Extracted data entries
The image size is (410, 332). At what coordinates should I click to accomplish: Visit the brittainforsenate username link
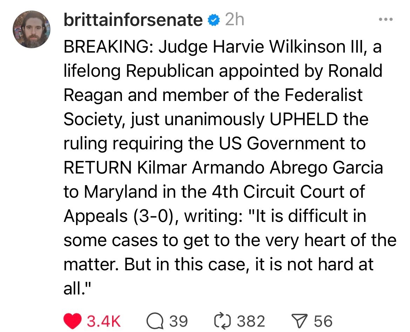133,21
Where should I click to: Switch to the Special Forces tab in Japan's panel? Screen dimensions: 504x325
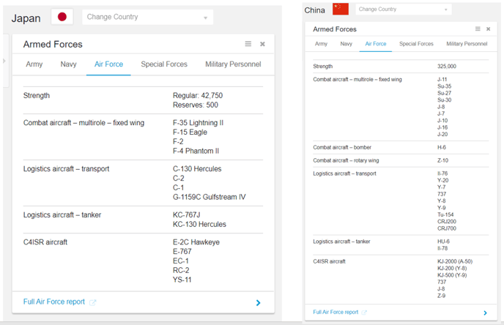point(164,64)
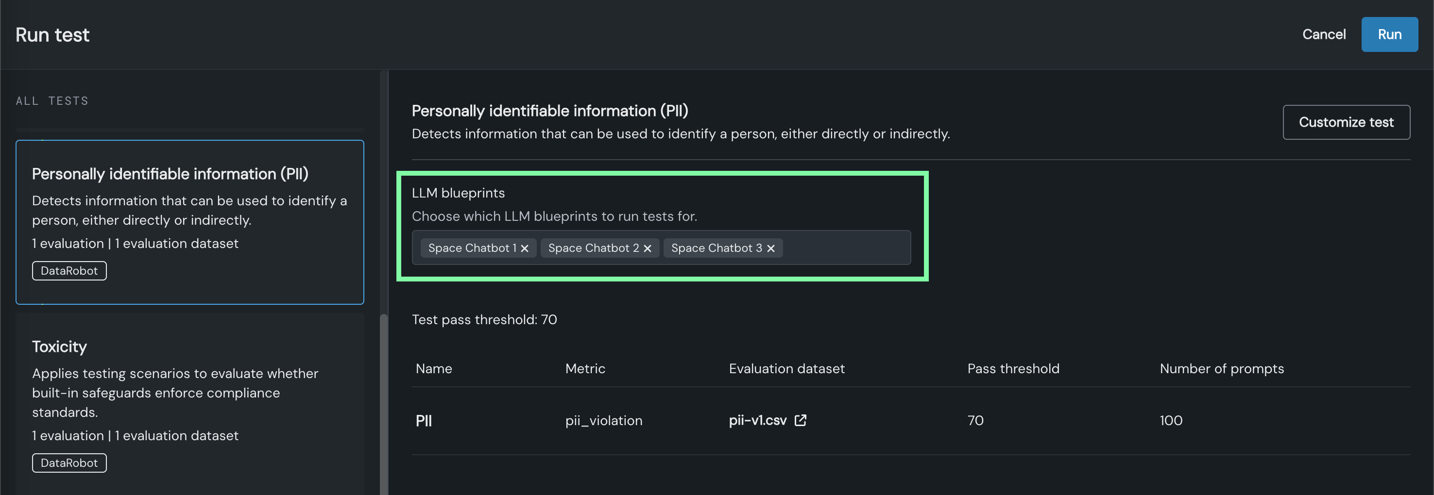Click DataRobot tag on PII card

69,271
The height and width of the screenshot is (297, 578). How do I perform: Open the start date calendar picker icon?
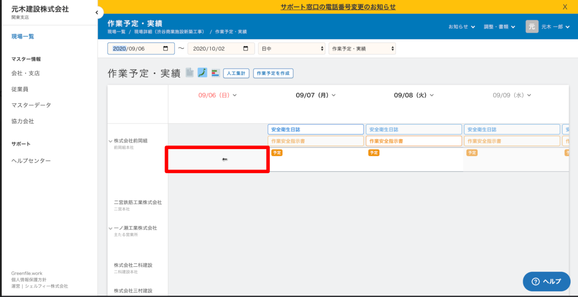coord(165,48)
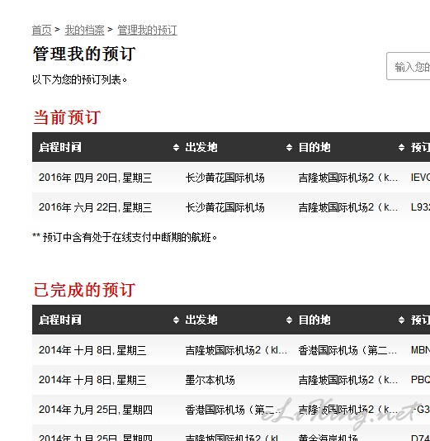Sort current bookings by 出发地 arrows
This screenshot has width=430, height=441.
click(x=289, y=147)
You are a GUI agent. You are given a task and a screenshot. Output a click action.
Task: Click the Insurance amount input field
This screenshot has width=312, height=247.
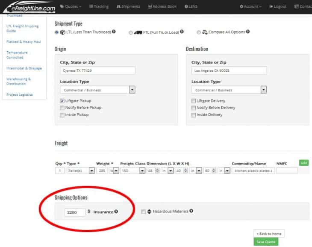pyautogui.click(x=74, y=212)
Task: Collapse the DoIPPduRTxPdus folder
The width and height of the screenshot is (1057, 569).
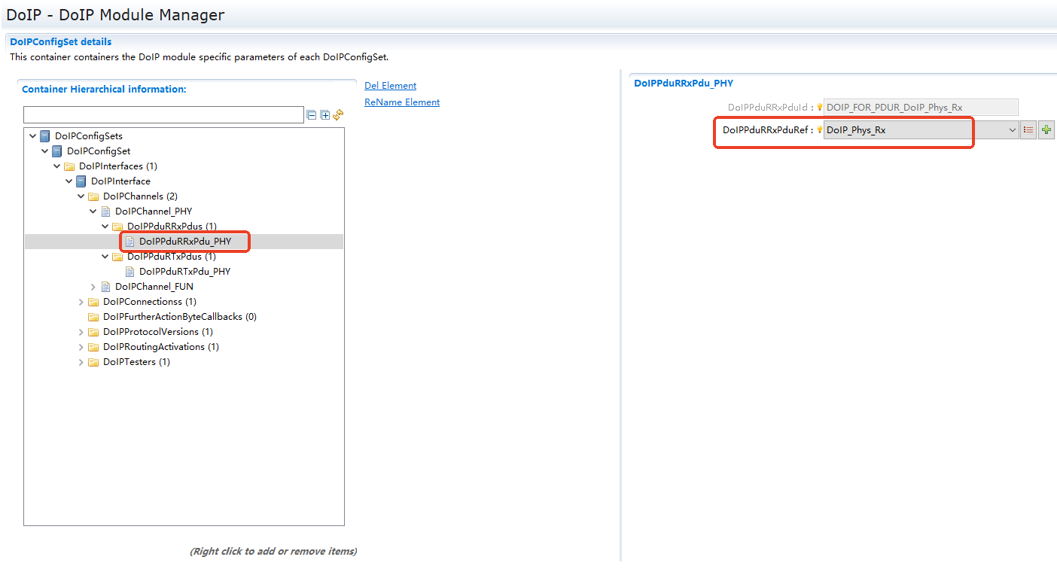Action: tap(105, 257)
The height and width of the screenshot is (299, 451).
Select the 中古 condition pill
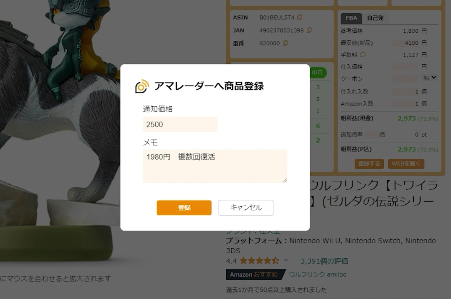point(318,72)
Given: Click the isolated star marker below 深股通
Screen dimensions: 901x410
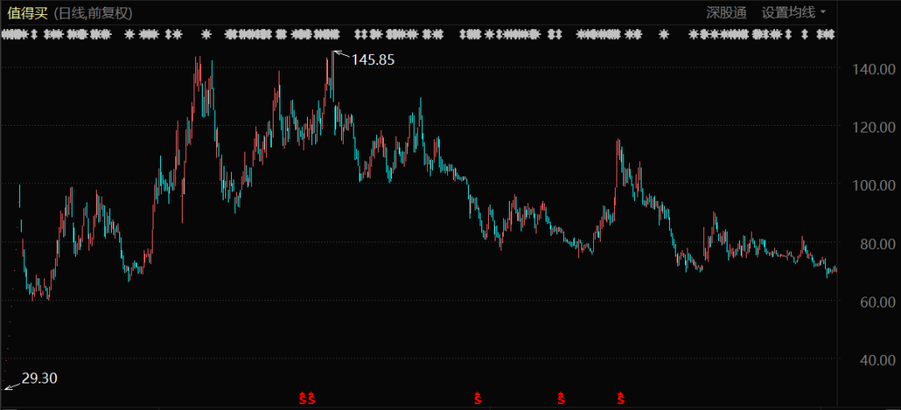Looking at the screenshot, I should [664, 34].
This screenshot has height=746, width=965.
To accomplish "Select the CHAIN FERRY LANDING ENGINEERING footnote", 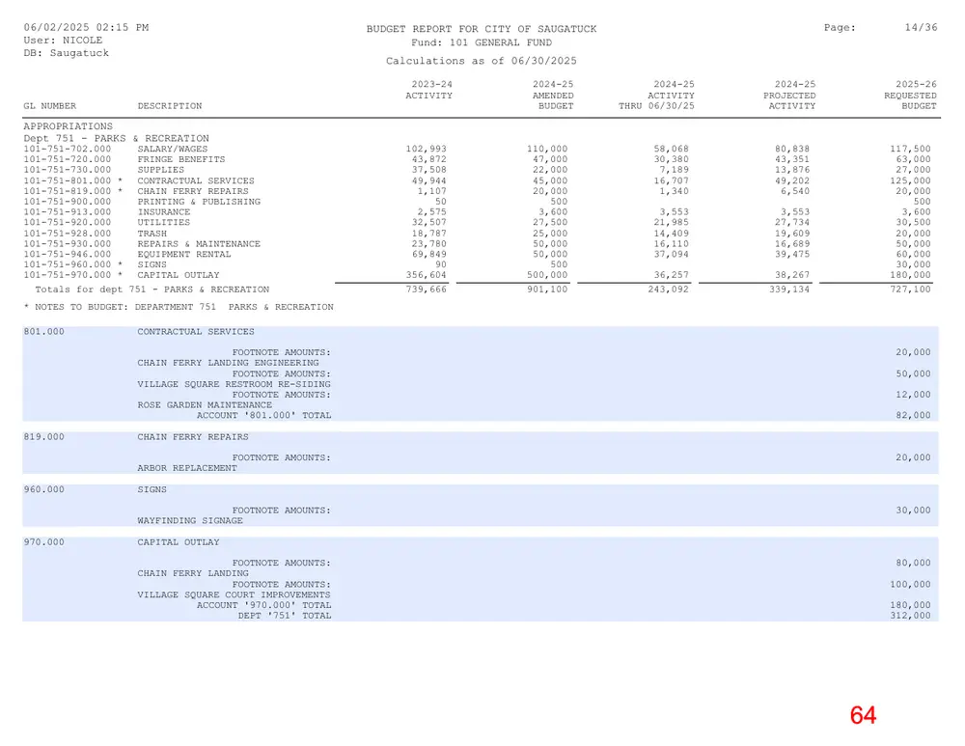I will point(229,363).
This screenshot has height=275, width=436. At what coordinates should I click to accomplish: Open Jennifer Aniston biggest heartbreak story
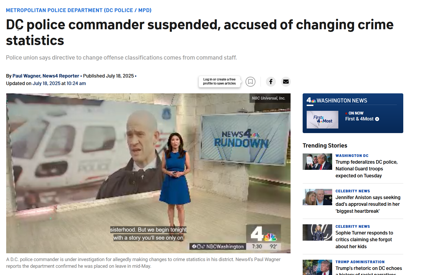point(368,204)
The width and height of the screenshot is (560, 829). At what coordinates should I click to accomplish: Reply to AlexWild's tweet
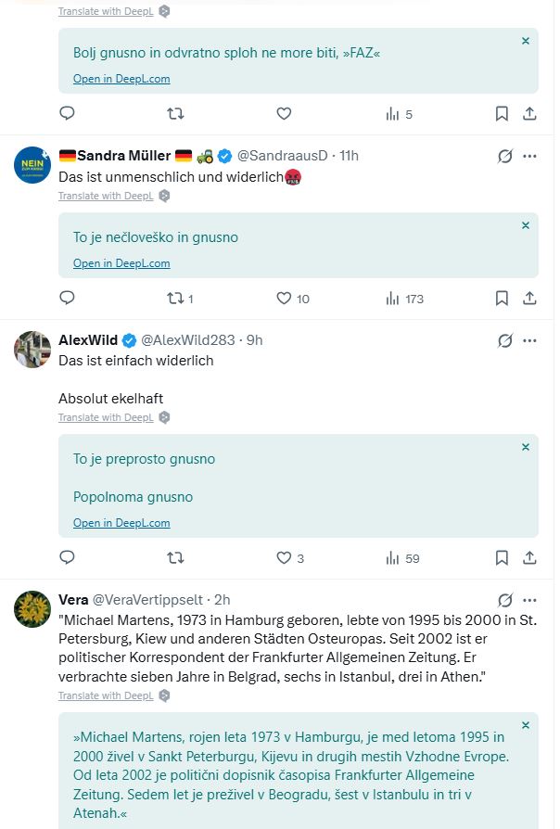67,557
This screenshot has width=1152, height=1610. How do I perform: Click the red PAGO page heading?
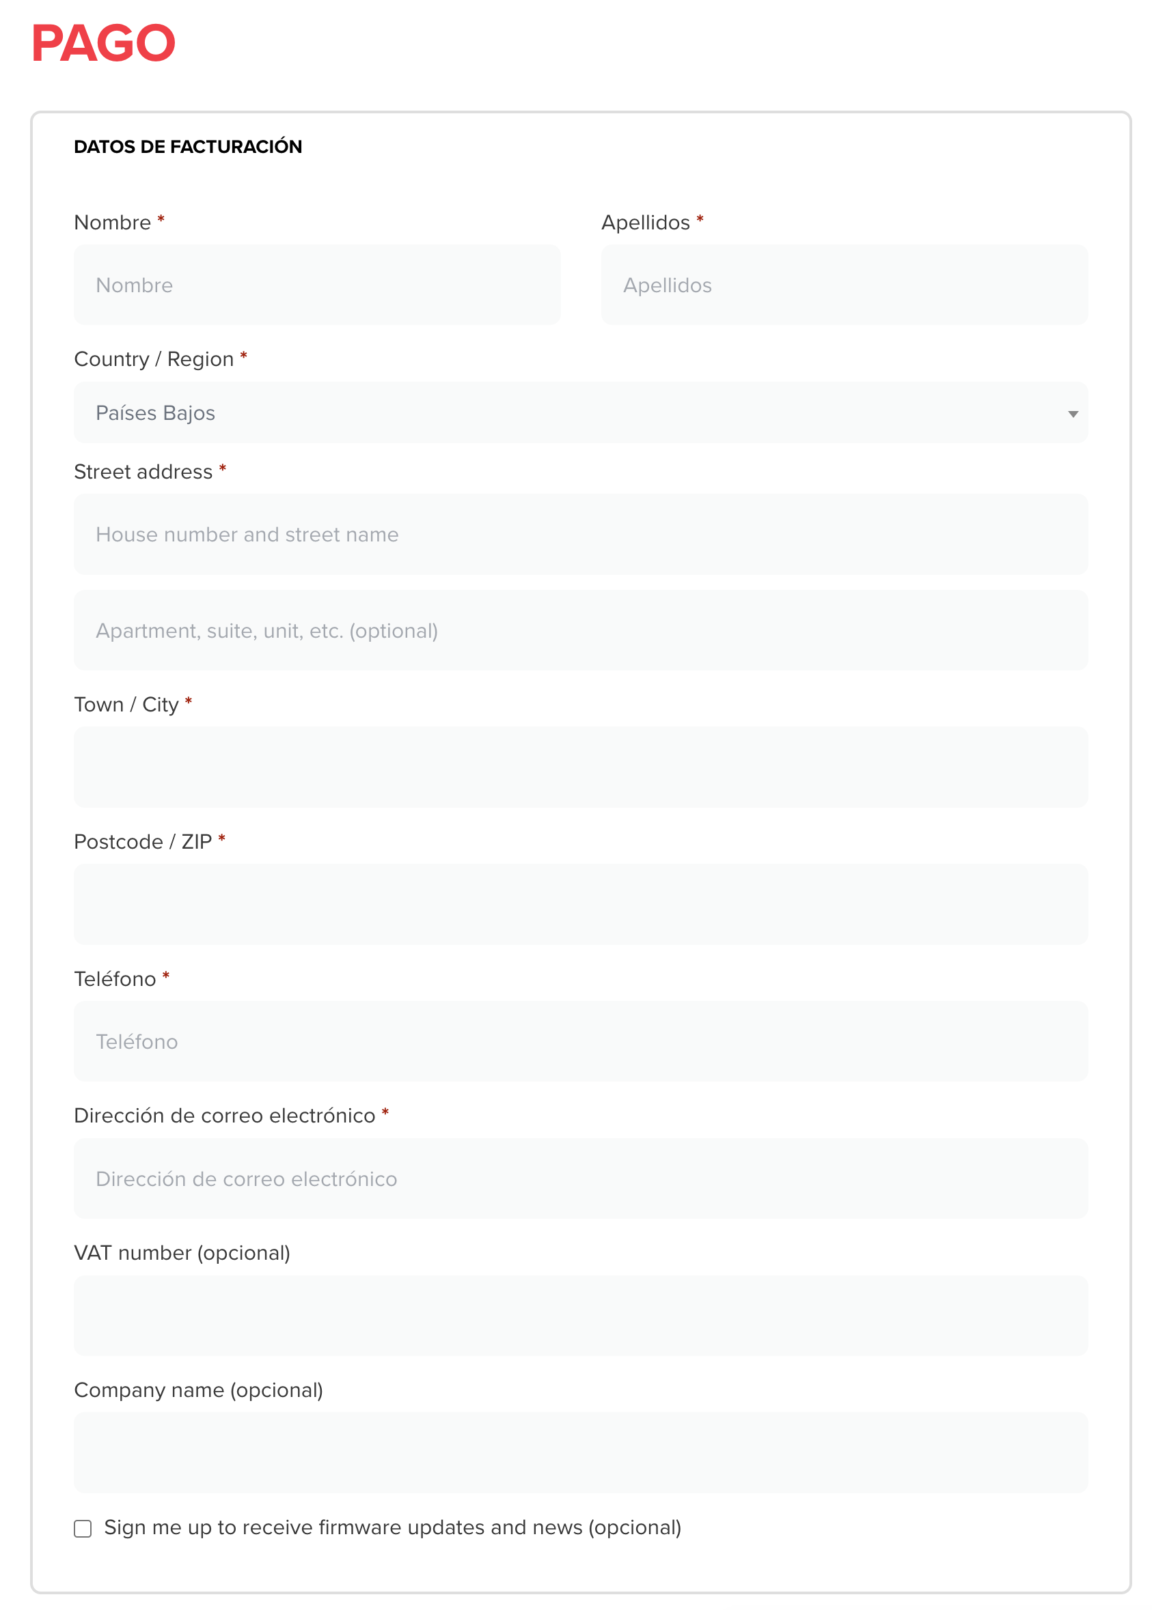(x=104, y=43)

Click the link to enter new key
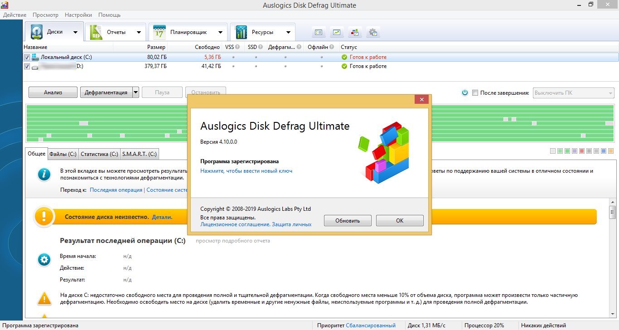[x=246, y=171]
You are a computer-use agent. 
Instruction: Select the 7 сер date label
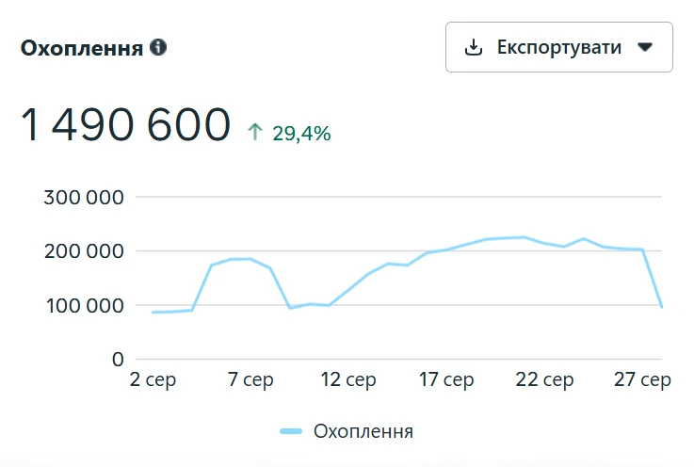pos(250,379)
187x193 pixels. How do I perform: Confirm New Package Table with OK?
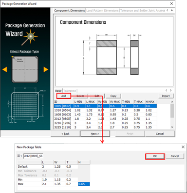tap(155, 156)
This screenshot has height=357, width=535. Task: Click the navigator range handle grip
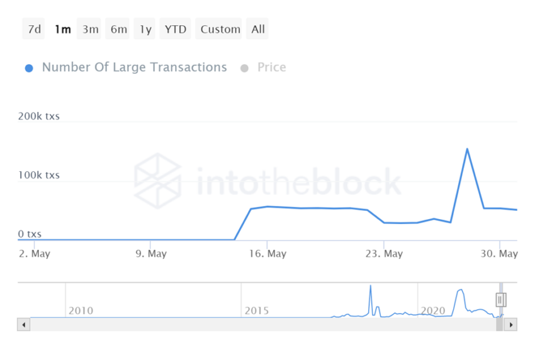[501, 300]
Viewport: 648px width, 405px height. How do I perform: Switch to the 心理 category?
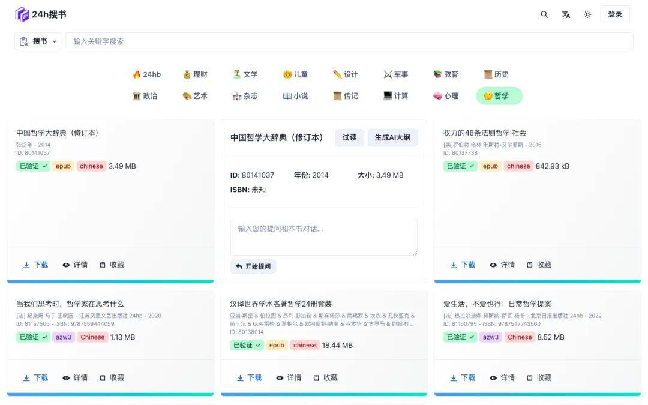(x=446, y=95)
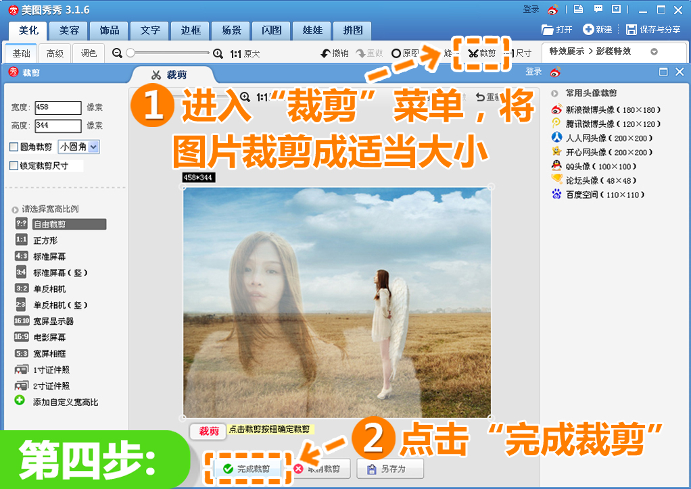Collapse the 请选择宽高比例 section
This screenshot has width=691, height=489.
16,209
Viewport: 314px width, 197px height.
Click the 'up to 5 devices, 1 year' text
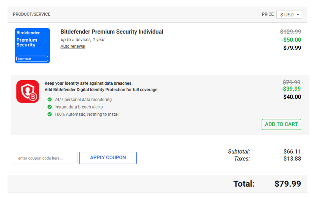[83, 39]
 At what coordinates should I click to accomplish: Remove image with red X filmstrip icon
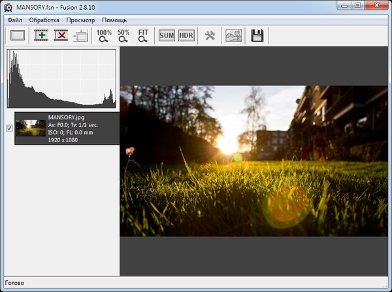[61, 35]

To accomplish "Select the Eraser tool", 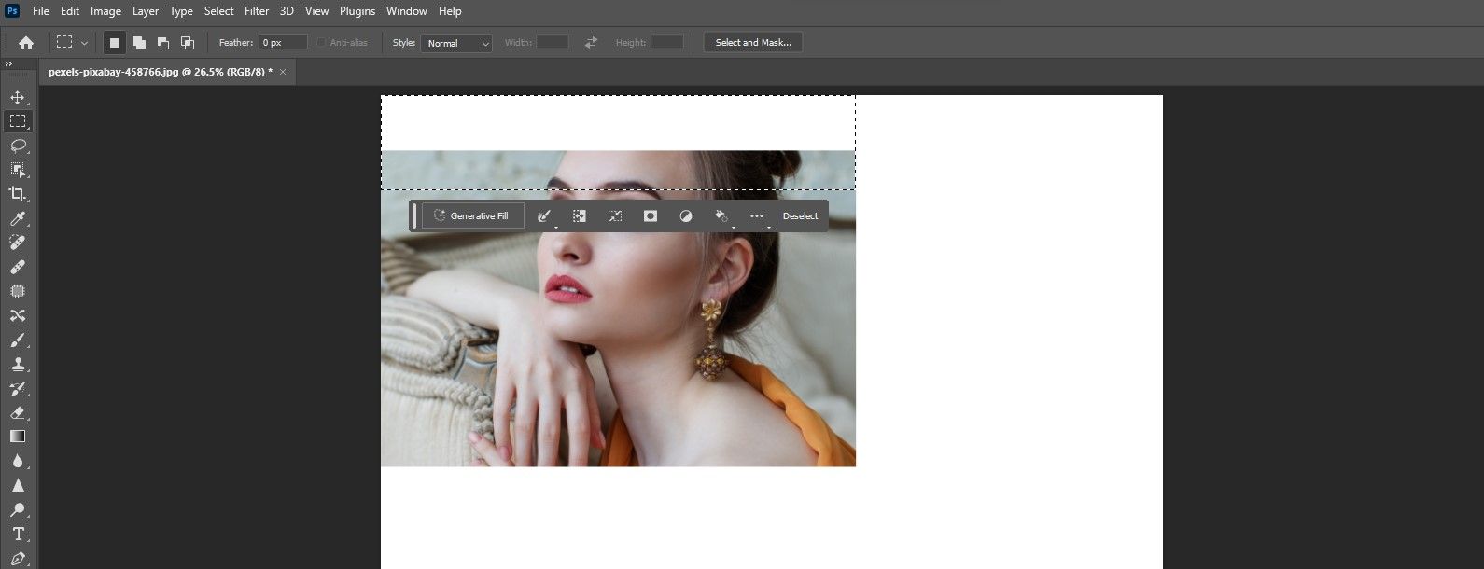I will click(x=18, y=412).
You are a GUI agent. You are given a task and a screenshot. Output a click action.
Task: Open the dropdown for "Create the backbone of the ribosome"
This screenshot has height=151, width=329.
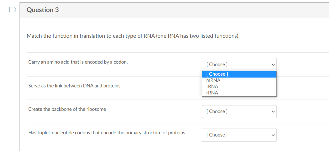coord(239,111)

About this task
Nothing except the lines from the one containing "Instruction: Select the 7 сер date label" through the one containing "Viewport: 314px width, 197px height." should appear in the answer, exactly as above and without pictures.

Finished task
Instruction: Select the 7 сер date label
pos(250,379)
187x193 pixels. How do I perform: Confirm New Package Table with OK?
tap(155, 156)
This screenshot has height=357, width=535. Task: Click the navigator range handle grip
[501, 300]
Viewport: 648px width, 405px height. How do I perform: Switch to the 心理 category?
(x=446, y=95)
Collapse the 请选择宽高比例 section
This screenshot has width=691, height=489.
16,209
Viewport: 314px width, 197px height.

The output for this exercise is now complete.